I have some input field of printable ASCII characters, excluding whitespace, that I'd like to pass to xdotool to type as if typed by keyboard.

My attempts:

  • echo "type lol lol" | xdotool - eats the space in the middle, so it types lollol instead of lol lol.
  • echo "type 'lol lol'" | xdotool - correctly types lol lol, but it cannot type ' in the middle. I.e. echo "type 'lol ' lol'" | xdotool - doesn't type lol ' lol, but rather types lol lol'.

My question:

  • How to use xdotool to let it type arbitrary characters without the problem above?
  • In case xdotool is not adequate, got any alternative tool that work better?

Update: reason I care about this is because I'm using it for a password manager that I'm implementing. I think it's better to type passwords by means of keyboard typing emulation, as opposed to copying-pasting via some shared clipboard, which other processes may look into to steal passwords.


I do not understand why you have to echo the command via stdin, you can use the command directly. The following works for me (tested using xev):

$ xdotool search Event
Defaulting to search window name, class, and classname
$ xdotool type --window 37748737 "'"
$ xdotool type --window 37748737 " "

If you insist on passing the command via stdin, then apparently xdotool does its own parsing, so you have to escape double quotes:

$ echo "type --window 37748737 \"' \"" | xdotool -

For finer control, you can also use key with keysyms separated by space:

$ xdotool key --window 37748737 space a apostrophe

This is usually enough for any kind of automation you want. Note that xdotool simulates key presses and releases, not characters.

You have not described your use case (please edit your question and do so, and also read about the XY problem), but if for some reason you want paste variable text from some other source into some application, consider using the clipboard (via xclip), and simulating a paste action with xdotool in the input field - this will be much more reliable than trying to translate arbitrary text into appropriate key presses.

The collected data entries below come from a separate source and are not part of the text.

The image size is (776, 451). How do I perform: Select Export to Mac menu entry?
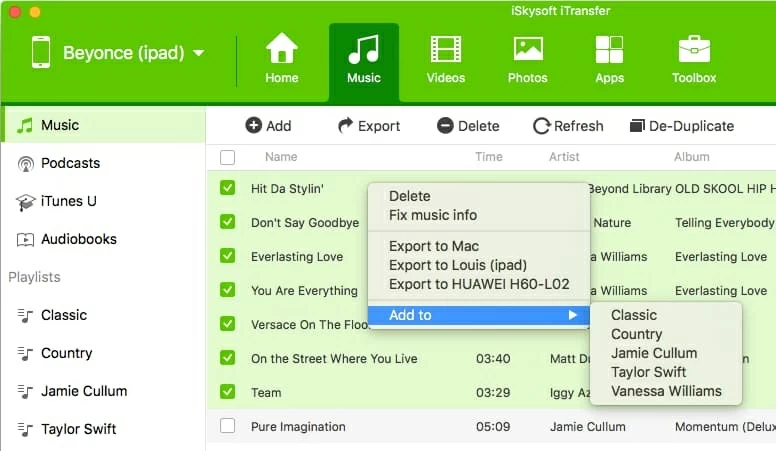[434, 246]
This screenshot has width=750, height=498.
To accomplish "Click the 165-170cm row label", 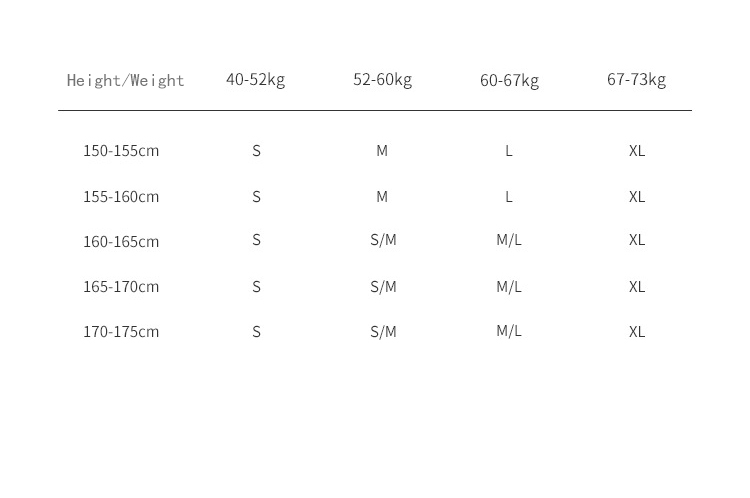I will pyautogui.click(x=121, y=287).
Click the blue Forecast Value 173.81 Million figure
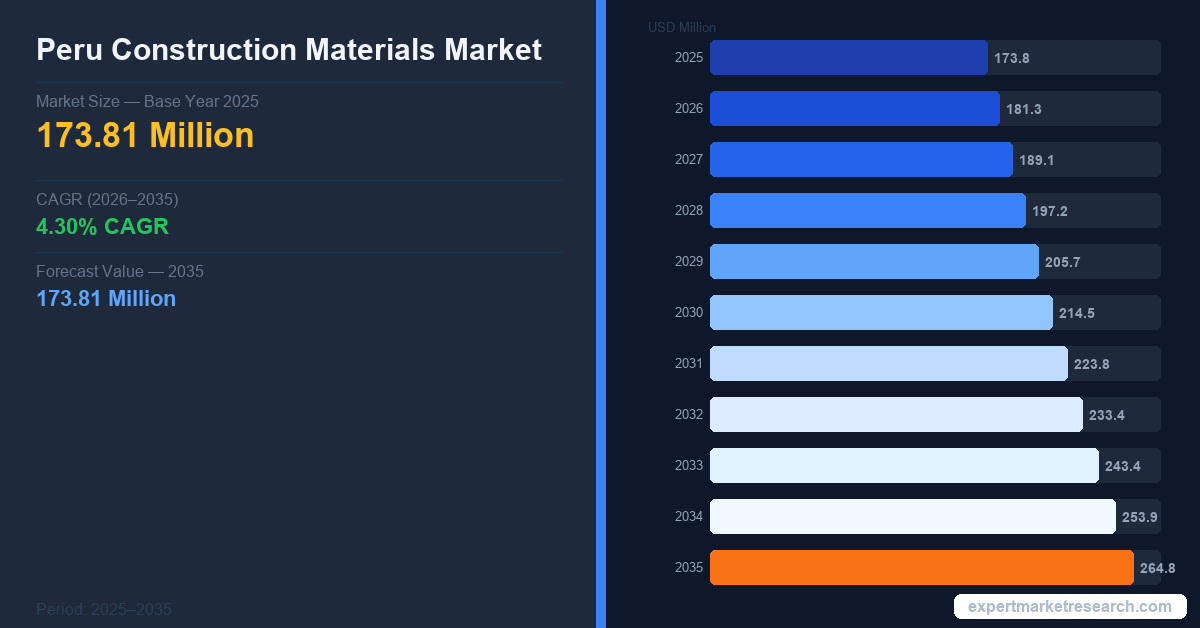This screenshot has height=628, width=1200. (106, 298)
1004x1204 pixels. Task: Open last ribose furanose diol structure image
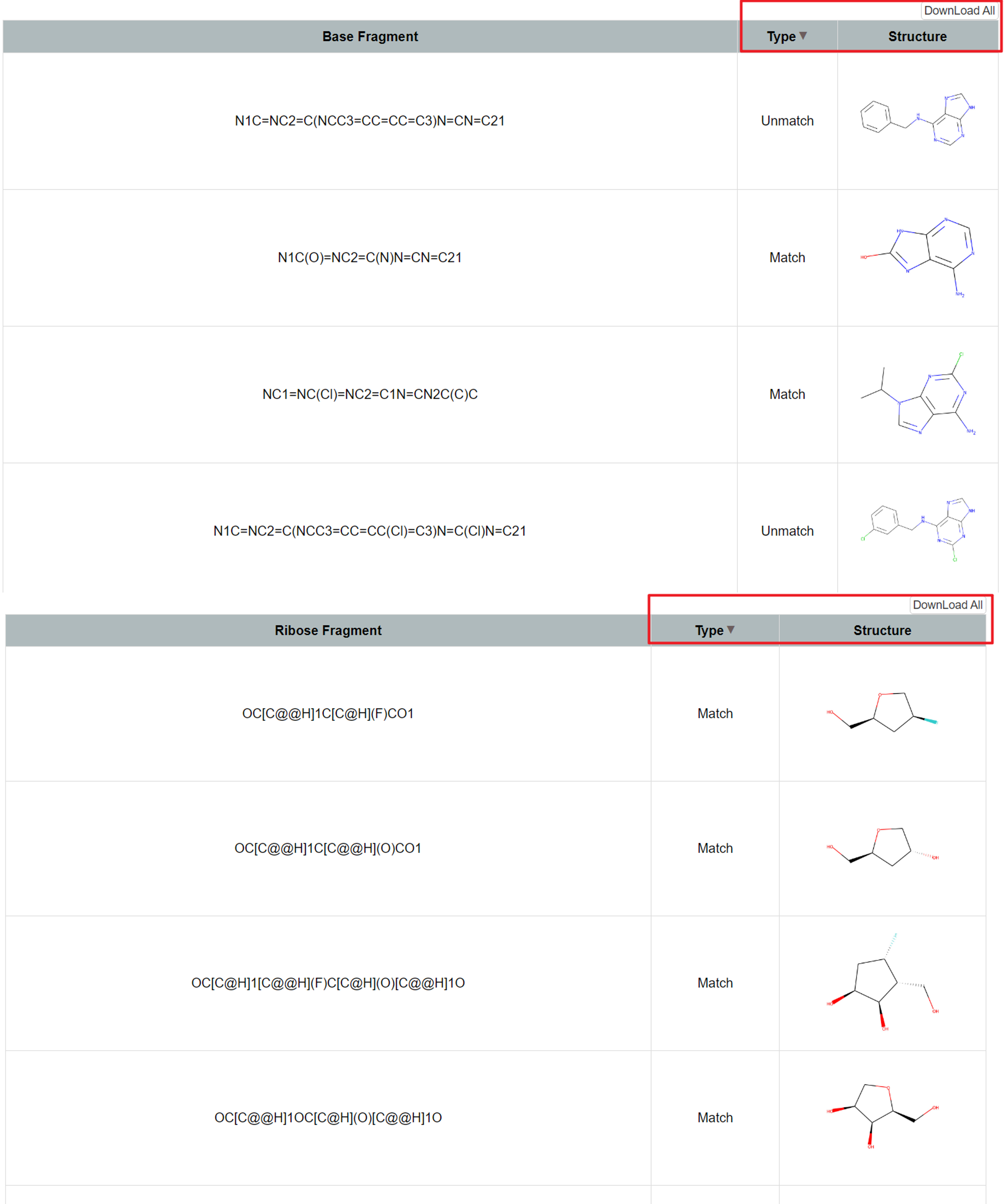point(882,1116)
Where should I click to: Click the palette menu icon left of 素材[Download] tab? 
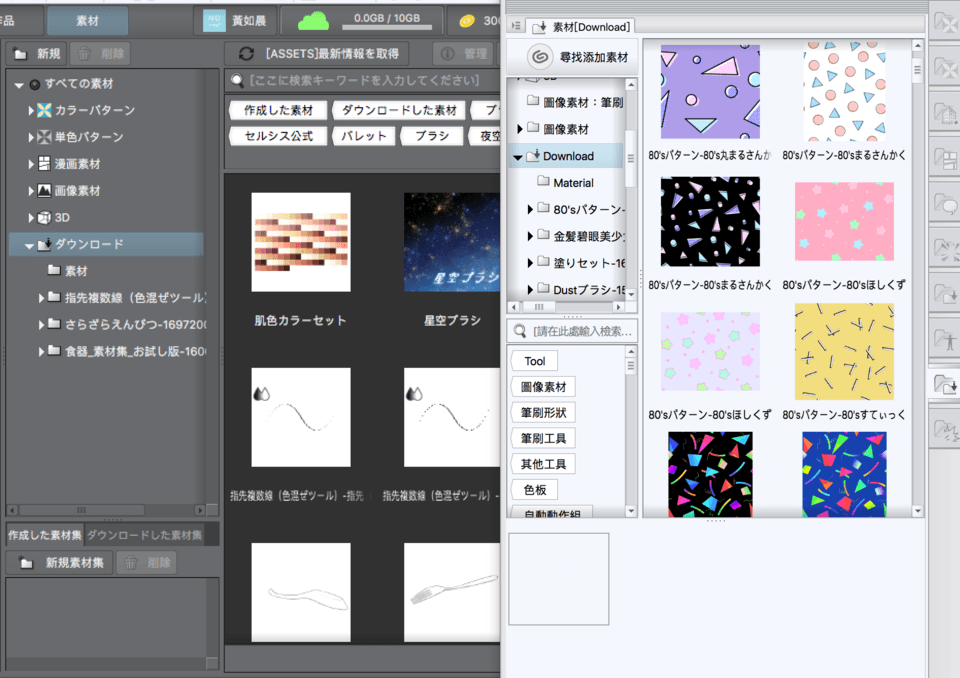click(515, 27)
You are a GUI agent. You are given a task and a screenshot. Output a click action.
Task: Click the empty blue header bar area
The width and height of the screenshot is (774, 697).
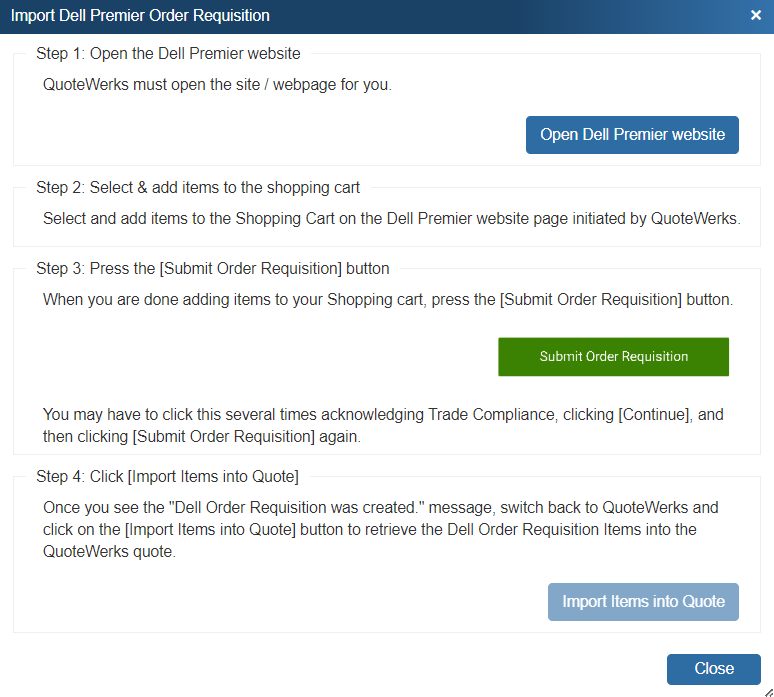pos(500,16)
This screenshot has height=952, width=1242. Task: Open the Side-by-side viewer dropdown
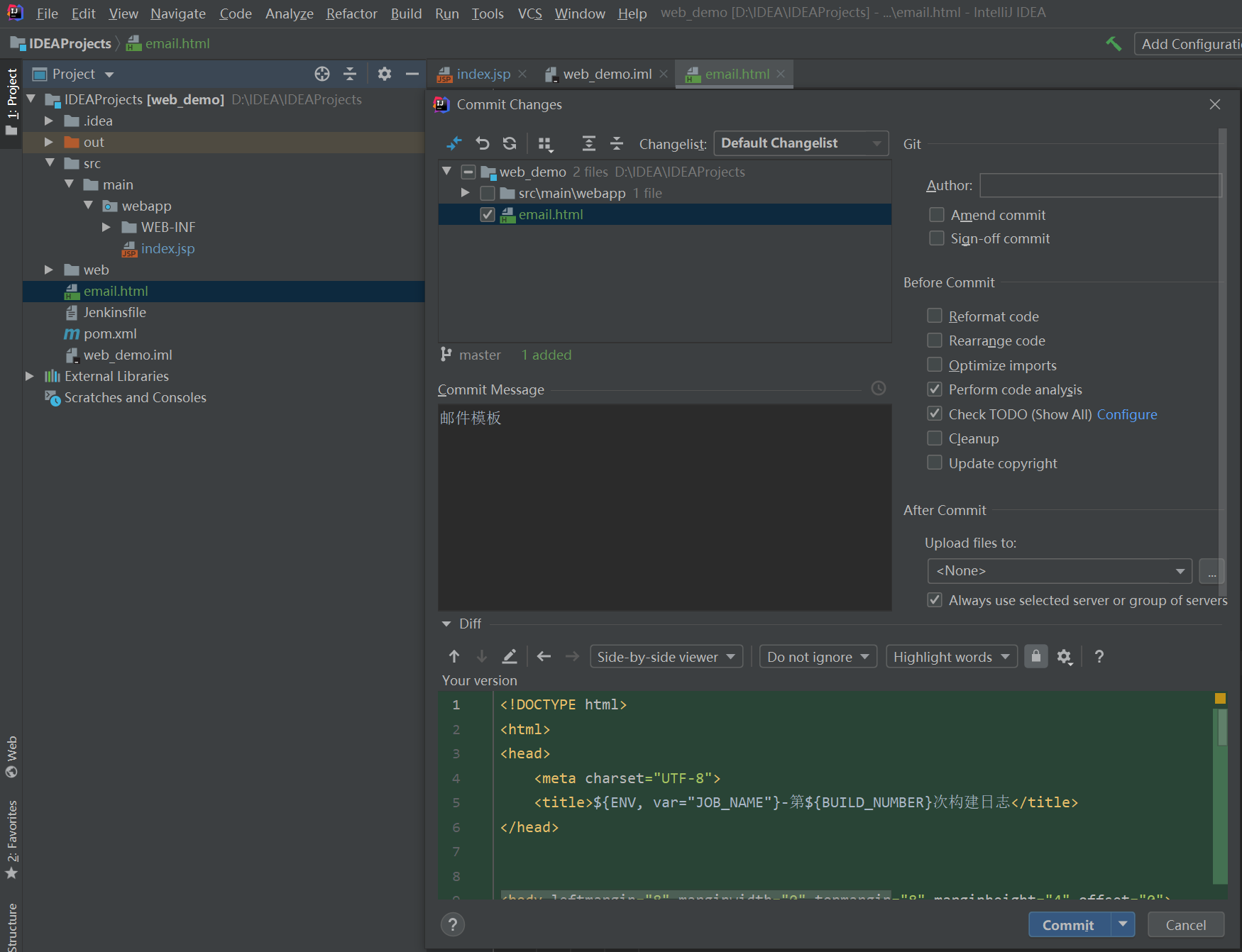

  • I'm using this for a password manager. Not storing passwords in clipboards seems better security wise. Passwords could be generated automatically, containing various symbols, hence the requirement of passing arbitrary characters to xdotool.
    – caveman
    Jun 4 at 3:51
  • Note that the X "clipboard" isn't really a clipboard, it's a communication protocol between applications. If your password manager is an X application, make it take the primary selection, then the password will never be "stored in a clipboard" and your password manager can verify that the paste request is coming from the right application. And while you are at that, you can also implement what xdotool does to trigger the paste. This will need some old-fashioned C programming skills, and knowledge of the X libraries.
    – dirkt
    Jun 4 at 5:42
  • That said, trying to move arbitrary symbols (including UTF-8 ...) to a password input field by simulating key presses is going to fail for more complicated symbols - you have no idea in general what keys the underlying UI of the password manager will need for some symbols. So the X selection ("clipboard") protocol is the way to go. (Please also read up on XY questions, you should have mentioned "I want to write a password manager" as the first thing in your question).